There is an offbeat monument in the Columbia Gardens Cemetery in Arlington, VA. It commemorates Thalia Vassilatos Warnement (August 3, 1967 – January 13, 2009). From a distance it looks quite conventional, one of those little be-columned pediments you see all the time. Find a Grave relates that, unhappily, she died far too young, of leukemia.
Let’s take a closer look, for Thalia (or her commemorators) had a sense of fun. To be sure, the inscription on the principal façade is purely conventional Christianity:
But the pediment of the principal façade is immediately arresting once you get close enough:
That might be Thalia in profile in the left-hand portrait. You can see what you think: there is a nice photo of her here. One imagines, but does not know, that the male face on the right is Mr. Warnement. Those portraits could conceivably be her children Sophia and Nicholas, but they don’t look young enough to me. The 32 other faces, mostly looking directly out at us, or nearly so, have the conventional nimbs of depictions of saints. Surrounding them all are clouds of glory, and hidden here and there among the clouds are crosses: I see five of them. Perhaps Thalia is envisioned as entering the communion of the saints.

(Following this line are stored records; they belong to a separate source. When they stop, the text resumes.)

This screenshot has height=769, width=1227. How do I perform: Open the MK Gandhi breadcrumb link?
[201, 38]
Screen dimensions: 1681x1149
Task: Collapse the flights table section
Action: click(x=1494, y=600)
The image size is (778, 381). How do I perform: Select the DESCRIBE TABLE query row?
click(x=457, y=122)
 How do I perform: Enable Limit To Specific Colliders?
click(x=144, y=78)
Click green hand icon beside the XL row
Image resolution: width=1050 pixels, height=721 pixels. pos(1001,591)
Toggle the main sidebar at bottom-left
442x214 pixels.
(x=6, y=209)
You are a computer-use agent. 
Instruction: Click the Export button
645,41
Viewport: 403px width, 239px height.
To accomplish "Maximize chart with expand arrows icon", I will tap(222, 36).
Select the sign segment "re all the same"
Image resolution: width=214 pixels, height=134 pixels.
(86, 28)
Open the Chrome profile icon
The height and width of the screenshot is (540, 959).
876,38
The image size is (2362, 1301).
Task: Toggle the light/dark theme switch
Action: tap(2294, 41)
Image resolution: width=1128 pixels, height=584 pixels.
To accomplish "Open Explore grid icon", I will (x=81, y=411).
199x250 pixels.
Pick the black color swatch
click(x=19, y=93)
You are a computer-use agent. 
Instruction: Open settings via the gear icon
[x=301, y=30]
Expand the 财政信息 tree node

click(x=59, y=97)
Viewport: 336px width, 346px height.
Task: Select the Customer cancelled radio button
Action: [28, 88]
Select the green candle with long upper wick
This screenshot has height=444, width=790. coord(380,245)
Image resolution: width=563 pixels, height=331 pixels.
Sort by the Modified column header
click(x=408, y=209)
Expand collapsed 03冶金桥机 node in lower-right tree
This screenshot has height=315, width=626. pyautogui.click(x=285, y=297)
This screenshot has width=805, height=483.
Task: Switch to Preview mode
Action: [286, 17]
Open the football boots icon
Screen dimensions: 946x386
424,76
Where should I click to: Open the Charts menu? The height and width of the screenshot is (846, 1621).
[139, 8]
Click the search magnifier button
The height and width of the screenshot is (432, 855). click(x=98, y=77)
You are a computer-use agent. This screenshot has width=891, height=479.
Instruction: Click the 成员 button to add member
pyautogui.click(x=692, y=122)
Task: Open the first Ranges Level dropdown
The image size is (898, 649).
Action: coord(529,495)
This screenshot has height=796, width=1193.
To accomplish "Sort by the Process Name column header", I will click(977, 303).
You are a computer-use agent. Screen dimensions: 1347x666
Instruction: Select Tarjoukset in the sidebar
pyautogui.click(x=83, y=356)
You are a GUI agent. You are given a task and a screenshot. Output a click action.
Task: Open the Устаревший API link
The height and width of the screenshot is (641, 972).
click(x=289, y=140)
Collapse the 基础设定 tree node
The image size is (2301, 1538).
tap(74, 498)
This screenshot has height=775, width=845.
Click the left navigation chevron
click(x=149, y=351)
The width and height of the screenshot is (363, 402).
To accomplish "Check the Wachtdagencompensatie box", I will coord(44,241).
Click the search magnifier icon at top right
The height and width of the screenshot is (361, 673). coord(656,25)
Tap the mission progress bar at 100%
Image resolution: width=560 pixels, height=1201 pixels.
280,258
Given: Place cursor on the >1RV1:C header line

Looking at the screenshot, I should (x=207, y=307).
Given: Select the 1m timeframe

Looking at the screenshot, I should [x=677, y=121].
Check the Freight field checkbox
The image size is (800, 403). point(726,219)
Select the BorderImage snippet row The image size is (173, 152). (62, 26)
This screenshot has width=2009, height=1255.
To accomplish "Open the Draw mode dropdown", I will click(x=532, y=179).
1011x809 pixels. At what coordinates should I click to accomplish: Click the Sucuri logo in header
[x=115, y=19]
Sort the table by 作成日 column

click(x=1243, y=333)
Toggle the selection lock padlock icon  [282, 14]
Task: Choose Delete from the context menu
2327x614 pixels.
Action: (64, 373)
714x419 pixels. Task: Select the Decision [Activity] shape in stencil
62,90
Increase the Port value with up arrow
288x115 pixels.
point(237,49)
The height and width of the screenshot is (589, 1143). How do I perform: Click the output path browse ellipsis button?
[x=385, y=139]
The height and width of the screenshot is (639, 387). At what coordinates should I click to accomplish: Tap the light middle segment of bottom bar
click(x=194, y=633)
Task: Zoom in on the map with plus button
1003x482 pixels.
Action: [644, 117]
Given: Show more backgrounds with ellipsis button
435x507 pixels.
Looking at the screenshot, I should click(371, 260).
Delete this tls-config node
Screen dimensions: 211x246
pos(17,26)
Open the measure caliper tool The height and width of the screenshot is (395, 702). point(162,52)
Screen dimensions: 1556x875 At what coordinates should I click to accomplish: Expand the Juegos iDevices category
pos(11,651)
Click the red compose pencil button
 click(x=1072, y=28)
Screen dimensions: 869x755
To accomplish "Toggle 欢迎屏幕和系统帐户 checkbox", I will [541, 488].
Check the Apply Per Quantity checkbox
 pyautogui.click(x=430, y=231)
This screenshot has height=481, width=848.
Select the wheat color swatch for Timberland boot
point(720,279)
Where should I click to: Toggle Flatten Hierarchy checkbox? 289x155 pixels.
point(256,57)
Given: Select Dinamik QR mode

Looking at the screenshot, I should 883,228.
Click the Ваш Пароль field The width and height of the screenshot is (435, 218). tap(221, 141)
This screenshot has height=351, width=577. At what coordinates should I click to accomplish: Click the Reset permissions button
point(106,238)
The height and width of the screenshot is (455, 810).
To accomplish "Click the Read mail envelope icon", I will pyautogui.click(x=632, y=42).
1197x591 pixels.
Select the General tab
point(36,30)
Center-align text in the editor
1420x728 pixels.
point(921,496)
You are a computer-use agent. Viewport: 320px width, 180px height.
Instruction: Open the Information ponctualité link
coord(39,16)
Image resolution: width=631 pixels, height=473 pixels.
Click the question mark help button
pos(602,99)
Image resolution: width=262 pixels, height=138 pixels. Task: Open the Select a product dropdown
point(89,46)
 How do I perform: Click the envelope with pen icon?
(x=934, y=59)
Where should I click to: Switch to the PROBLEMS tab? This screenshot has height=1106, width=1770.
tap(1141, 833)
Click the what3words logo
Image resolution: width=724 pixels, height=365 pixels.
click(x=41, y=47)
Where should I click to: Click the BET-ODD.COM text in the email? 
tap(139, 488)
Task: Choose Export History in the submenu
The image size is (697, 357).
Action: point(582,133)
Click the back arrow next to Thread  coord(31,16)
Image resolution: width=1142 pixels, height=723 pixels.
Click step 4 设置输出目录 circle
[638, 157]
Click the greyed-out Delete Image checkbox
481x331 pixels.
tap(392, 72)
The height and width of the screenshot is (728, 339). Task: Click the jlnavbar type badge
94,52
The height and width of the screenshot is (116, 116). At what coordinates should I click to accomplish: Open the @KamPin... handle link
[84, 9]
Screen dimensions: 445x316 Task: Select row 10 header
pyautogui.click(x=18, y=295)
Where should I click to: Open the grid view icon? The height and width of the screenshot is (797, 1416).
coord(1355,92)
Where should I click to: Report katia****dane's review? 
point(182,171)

The secondary façade is immediately more interesting, however. The pediment bears the Latin inscription vivat felicitas (“long live happiness!”, or, a little more loosely, “may your happiness be long-lived”), and the following image:
Yes, those are dancing elephants! Sixteen, I believe. One, just to the right of the vertex of the pediment, appears to be wearing a bowler hat. It could be that the central figure is wearing a crown and is meant to be Babar. It’s just possible that some of the others are wearing crowns, too, and are meant to be taken as Babar’s children. Perhaps a favorite book to read with her children?
Below the dancing elephants is another inscribed panel:
The English sentiment refers to propagating our memory in family and friends, and the dancing elephants could be taken to exemplify such a large retinue. I was perplexed by the cursive sentence below, however. It’s modern Greek, of course; Thalia, Vassilatos, Sophia, and Nicholas are all Greek names, and the architectural form of the monument has Greek roots.
Since I do not know Modern Greek, which is very different from Ancient Greek, I asked a learned scholar of Greek, Ancient and Modern, for help. It turns out, when cleaned up a little, to be a standard phrase of condolence:
Ζωή σε εσάς και να θυμόσαστε. May you live long and remember (the deceased).